On savait le protestantisme français multiple et varié mais les
différents appartements de sa diversité, sauf quelques exceptions,
étaient jusque-là abrités sous le toit d’une seule et large maison, la
Fédération protestante de France (FPF). Un bon siècle d’existence donnait à cette demeure une respectabilité unique dans le paysage public et politique français. Mardi matin, une nouvelle maison protestante s’installe dans le paysage des religions en France et va regrouper les deux tiers de la mouvance évangélique. Même si le Conseil national des évangéliques de France (CNEF) existait sur le papier depuis quelques années, il devient aujourd’hui, à Nogent-sur-Marne, par assemblée générale constitutive, une fédération à part entière.

Pour les uns, ce conseil s’inscrit «à côté» de la Fédération protestante mais pour d’autres il apparaît déjà en «concurrence». Parmi les responsables et de part et d’autre, personne ne souhaite toutefois que la minorité protestante, estimée à 2,1% de la population française (soit 1,3 million de personnes en France métropolitaine), affiche de nouvelles divisions. On admet donc, côté Fédération protestante de France, que les évangéliques se donnent une meilleure organisation, se félicitant que la multiplicité évangélique trouve là plus d’unité, tout en regrettant les
«occasions manquées » de voir ce rassemblement évangélique s’épanouir au sein de la fédération historique.

{{«Prosélytisme»}}

On sera, en revanche, très vigilant sur la représentation vis-à-vis du
pouvoir politique du protestantisme, l’une des missions classiques de la Fédération protestante de France. Côté évangélique, on revendique une «maturité acquise» mais aussi de sérieuses différences théologiques, notamment en matière d’éthique, justifiant cette singularité. Et une plus grande marge de manœuvre avec les préfectures pour négocier la création de nouvelles implantations.

Qu’est-ce qui caractérise en effet ces «évangéliques» dont les médias ont souvent parlé à l’époque de la présidence de George Bush Jr.? S’ils se démarquent aussitôt de cet amalgame entre politique et religion, ils se reconnaissent dans une même filiation qui remonte très haut dans l’histoire de la Réforme.

La première composante est liée à la notion de baptême. On ne naît pas chrétien, on le devient par adhésion – à l’âge adulte.
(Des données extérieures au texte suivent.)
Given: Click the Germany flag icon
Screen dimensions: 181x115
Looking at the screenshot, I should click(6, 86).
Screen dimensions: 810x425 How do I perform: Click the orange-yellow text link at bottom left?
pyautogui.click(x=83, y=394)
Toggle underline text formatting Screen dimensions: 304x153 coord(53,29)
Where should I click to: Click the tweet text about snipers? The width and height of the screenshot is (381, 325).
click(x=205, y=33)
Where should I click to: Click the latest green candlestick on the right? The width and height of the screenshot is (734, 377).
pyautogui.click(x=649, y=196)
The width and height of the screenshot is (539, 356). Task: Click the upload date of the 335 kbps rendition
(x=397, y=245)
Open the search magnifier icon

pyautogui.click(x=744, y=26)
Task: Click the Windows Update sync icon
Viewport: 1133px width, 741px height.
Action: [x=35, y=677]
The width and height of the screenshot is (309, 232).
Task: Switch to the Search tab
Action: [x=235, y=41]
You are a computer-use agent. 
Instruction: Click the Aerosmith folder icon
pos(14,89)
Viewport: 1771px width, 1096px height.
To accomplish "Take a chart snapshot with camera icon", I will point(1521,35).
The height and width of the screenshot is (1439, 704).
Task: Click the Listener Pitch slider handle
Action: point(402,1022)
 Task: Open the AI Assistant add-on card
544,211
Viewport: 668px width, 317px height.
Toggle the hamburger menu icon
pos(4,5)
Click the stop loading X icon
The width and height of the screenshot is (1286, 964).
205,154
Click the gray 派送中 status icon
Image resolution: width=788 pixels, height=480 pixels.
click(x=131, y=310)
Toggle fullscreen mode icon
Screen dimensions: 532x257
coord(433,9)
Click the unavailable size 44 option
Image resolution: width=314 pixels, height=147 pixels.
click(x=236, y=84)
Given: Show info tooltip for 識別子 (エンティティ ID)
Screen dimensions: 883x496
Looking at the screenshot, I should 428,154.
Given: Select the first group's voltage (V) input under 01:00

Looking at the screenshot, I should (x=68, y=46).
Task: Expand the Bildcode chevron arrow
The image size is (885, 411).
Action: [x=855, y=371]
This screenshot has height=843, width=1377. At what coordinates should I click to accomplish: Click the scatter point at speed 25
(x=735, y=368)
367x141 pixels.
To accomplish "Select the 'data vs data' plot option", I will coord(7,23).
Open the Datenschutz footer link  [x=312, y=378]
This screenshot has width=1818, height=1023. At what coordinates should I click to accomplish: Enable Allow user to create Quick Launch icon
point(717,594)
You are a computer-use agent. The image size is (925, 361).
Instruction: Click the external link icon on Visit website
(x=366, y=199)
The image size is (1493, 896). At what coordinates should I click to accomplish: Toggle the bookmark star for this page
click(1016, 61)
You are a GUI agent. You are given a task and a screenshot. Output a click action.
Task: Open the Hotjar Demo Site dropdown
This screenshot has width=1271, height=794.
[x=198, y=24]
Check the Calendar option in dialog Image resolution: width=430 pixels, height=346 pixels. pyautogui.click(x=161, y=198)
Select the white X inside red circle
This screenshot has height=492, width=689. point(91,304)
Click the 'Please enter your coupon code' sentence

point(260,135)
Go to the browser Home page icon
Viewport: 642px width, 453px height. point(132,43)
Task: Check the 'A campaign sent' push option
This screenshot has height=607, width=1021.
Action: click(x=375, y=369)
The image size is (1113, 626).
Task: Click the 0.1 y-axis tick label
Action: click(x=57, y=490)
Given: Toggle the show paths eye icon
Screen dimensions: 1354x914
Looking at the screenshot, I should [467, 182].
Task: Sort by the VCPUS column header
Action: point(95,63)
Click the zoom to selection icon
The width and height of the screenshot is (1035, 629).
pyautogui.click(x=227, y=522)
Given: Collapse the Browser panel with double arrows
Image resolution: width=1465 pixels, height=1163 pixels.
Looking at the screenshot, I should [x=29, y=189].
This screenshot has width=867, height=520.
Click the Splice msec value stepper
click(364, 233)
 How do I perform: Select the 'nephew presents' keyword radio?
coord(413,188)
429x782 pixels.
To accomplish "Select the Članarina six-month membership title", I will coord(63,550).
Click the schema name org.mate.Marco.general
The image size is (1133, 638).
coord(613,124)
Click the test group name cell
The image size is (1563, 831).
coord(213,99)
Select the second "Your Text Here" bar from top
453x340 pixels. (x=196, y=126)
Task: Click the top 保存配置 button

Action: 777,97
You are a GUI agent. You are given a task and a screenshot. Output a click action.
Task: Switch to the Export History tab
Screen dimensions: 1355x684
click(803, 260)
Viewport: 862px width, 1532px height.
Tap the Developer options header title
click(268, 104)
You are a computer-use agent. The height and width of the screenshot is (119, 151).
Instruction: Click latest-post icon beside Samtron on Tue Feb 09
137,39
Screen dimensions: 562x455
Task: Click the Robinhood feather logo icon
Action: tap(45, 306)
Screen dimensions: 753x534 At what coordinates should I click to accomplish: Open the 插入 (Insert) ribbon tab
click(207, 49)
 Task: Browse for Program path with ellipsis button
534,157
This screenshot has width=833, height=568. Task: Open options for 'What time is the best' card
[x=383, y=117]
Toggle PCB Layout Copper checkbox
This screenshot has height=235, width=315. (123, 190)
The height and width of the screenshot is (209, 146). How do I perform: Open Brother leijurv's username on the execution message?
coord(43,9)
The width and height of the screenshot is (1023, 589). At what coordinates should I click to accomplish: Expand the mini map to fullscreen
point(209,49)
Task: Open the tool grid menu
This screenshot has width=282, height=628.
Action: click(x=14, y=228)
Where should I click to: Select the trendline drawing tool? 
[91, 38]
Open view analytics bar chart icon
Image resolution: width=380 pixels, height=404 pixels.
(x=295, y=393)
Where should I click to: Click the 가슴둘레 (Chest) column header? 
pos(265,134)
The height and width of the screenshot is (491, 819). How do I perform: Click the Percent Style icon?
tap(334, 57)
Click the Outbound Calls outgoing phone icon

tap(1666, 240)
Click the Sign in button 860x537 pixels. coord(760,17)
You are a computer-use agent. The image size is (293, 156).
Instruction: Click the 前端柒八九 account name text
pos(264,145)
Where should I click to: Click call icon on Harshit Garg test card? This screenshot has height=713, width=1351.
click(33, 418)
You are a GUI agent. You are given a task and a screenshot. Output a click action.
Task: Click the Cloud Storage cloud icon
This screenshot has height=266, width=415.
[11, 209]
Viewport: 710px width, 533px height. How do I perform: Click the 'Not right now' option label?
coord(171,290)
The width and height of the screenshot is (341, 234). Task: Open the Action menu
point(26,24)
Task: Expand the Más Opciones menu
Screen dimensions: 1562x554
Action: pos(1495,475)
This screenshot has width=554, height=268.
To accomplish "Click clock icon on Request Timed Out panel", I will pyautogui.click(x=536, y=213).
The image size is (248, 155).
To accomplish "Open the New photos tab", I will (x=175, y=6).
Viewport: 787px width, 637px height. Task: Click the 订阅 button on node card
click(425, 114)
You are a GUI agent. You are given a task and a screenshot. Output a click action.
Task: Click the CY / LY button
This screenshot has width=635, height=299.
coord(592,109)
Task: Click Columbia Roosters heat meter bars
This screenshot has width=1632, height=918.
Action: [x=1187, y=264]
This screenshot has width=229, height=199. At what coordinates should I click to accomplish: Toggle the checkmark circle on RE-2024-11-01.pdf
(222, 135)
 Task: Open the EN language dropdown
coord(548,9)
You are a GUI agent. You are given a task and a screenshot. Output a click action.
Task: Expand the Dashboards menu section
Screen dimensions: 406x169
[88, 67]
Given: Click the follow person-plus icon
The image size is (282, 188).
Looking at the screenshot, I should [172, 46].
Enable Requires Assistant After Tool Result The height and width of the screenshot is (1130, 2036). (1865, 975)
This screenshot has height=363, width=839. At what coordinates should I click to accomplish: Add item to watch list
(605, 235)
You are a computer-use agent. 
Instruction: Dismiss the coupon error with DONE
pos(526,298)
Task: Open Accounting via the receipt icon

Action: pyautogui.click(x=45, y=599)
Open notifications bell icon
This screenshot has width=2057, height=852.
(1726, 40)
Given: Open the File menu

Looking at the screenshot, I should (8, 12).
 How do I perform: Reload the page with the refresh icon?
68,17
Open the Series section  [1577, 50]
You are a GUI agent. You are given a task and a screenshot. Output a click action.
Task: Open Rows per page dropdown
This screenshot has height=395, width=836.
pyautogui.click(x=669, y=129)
Ce qui suppose souvent un nouveau baptême, même pour d’anciens catholiques. Et ce qui exclut le baptême systématique des nouveau-nés. Mouvance, donc, de «re-naissance» à la foi chrétienne. La deuxième composante est pentecôtiste. Elle est caractérisée par une expression spirituelle très
spontanée, «sous la mouvance directe de l’Esprit saint». Et rompt avec l’interprétation rationnelle de la Bible propre aux réformés. On les accuse donc souvent de «fondamentalisme» parce qu’ils assurent «qu’il n’y a point d’erreur dans tout ce que la Bible affirme». Enfin, dernier marqueur, une volonté forte d’évangéliser, donc de convertir, d’où le reproche de «prosélytisme». «Plus des deux tiers de l’humanité doivent être encore évangélisés», stipule la «Déclaration de Lausanne», l’une des pierres fondatrices du Cnef.

{{400.000 personnes en France}}

En France, cette dynamique évangélique est essentiellement portée par les quatre piliers fondateurs du nouveau Cnef : l’Alliance évangélique française, la Fédération évangélique de France, les Assemblées de Dieu, les pentecôtistes et charismatiques. Sans entrer dans un dédale de sigles, il faut noter que les baptistes, fondateurs du Cnef, garderont une double appartenance avec la Fédération protestante. Mais que la mouvance des évangéliques tsigane, numériquement puissante (50 000 membres), n’a pas voulu entrer dans le Cnef et reste affiliée à la Fédération protestante.

Cette dynamique se lit surtout dans les statistiques. Au total, les
évangéliques – environ 400.000 personnes – représentent un tiers des protestants français. Alors que les six Églises historiques de la
Fédération protestante de France ont perdu 32% de leurs effectifs depuis 1959, le protestantisme français doit aujourd’hui, de facto, son maintien et sa progression relative à la seule expansion numérique des évangéliques.